For regions with relatively low UDI, i.e., the lower reaches, the impacts of P-UDI and E-UDI on UDI–ECC coordination were positive and had a tendency to strengthen. In particular, the impacts of P-UDI were greater than those of E-UDI. This indicates that appropriate improvements in UDI in the population and economy will be conducive to UDI–ECC coordination in areas with low UDI. Therefore, we should improve the UDI in the region appropriately, such as by leading to population aggregation and enhancing the economic investments, to facilitate the coordinated development of urban spaces and the environment.
5. Conclusions
In this paper, taking the Three Gorges Reservoir Area (Chongqing section) as a typical ecologically fragile area, the UDI and ECC in this area in 2010, 2014, and 2019 were evaluated, and the internal relationship of UDI and ECC was analyzed using the CCD and GWR models. On this basis, the impact of UDI on the environment was discussed in depth.
Specifically, we found that: (1) The distributions of UDI and ECC are different. The UDI and ECC may be mutually restricted to some extent. (2) UDI and ECC are mostly moderately coupled and lowly coordinated. Extreme UDI and ECC values are linked to extreme coordination degrees. (3) The UDI–ECC coordination degree tends to be higher in areas with higher UDI. However, it is not suitable for a case with extreme values. (4) UDI can promote the coordinated development of UDI and ECC to some extent. (5) The UDI changes in population and land have a greater impact on UDI–ECC coordination than those in the economy. (6) For areas with different UDI, the measurements to promote the coordinated development of UDI and ECC should be different. Specifically, in areas with higher UDI, i.e., the upper reaches, more attention should be paid to controlling overpopulation and encouraging a balanced economy distribution, which will be conducive to the coordinated development of urban spaces and the environment. Meanwhile, in areas with lower UDI, i.e., the lower reaches, promotion of population aggregation and economic investment will encourage the coordinated development of urban spaces and the environment.
The results of this study have revealed the relationship between UDI and ECC and the specific impact of UDI on the coordinated development of the two, and enriched our theoretical understanding of the impact of urban development on the environment. This is helpful for city managers and policymakers in ecologically fragile areas to formulate different control measures for UDI under different dimensions and promote the realization of long-term sustainable development and a virtuous circle.

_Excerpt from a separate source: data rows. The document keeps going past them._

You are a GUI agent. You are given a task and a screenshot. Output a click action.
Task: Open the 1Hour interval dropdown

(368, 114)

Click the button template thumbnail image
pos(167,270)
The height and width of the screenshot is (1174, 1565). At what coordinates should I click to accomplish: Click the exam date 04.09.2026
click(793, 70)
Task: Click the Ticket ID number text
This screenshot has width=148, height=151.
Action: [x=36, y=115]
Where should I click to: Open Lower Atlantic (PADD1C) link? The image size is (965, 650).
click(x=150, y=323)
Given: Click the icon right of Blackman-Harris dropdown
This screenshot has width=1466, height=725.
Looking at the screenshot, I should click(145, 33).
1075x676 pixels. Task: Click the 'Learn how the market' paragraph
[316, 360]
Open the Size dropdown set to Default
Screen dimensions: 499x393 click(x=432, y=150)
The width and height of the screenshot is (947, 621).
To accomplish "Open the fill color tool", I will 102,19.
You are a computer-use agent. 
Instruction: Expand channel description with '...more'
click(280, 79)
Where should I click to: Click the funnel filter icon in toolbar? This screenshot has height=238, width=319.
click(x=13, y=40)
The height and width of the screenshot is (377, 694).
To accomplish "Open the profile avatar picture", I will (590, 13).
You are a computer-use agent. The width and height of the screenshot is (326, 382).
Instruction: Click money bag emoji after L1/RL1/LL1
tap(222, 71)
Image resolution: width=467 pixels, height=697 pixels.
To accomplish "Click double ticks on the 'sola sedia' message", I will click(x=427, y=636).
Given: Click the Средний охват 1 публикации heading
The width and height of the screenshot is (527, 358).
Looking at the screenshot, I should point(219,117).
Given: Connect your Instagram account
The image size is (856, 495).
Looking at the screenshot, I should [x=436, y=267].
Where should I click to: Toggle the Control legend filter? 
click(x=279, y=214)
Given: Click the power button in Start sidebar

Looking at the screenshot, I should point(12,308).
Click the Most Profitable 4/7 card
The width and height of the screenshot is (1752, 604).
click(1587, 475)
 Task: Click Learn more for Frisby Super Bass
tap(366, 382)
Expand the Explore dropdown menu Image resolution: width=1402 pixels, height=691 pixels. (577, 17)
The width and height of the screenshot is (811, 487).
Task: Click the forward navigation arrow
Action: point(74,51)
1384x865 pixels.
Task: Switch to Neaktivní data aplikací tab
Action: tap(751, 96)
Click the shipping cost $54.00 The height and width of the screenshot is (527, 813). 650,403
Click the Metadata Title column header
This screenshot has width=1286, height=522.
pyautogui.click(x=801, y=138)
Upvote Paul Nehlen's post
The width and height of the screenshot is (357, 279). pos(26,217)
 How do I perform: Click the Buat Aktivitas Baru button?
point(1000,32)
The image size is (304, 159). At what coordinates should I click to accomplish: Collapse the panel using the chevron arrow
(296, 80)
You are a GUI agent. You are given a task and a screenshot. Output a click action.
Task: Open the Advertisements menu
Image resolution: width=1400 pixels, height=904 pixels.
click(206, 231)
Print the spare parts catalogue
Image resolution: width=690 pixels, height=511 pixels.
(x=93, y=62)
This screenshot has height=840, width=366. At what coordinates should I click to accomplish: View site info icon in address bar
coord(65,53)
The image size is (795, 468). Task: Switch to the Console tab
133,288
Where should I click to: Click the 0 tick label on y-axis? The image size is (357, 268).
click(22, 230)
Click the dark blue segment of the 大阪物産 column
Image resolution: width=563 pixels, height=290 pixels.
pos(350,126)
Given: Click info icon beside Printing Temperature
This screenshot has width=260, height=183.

This paper has some limitations. The impacts of UDI in different dimensions on the coordinated development of UDI and ECC have been revealed. We also found that some areas in the Three Gorges Reservoir Area (Chongqing section) are facing extremely imbalanced coordinated degree values, if let be, which will be detrimental to the ecological security for the whole region. However, due to the limitations of the methods and the short time selected, the specific desirable range of UDI remains to be further studied, especially for the imbalanced areas. Therefore, we expect to conduct targeted research in imbalanced areas in the future, using system models such as neural network algorithms and system dynamics models to calculate the numerical rational range of UDI from a long time series. This will be useful for the dynamic monitoring of UDI, and potential ecological security problems can be prevented in time.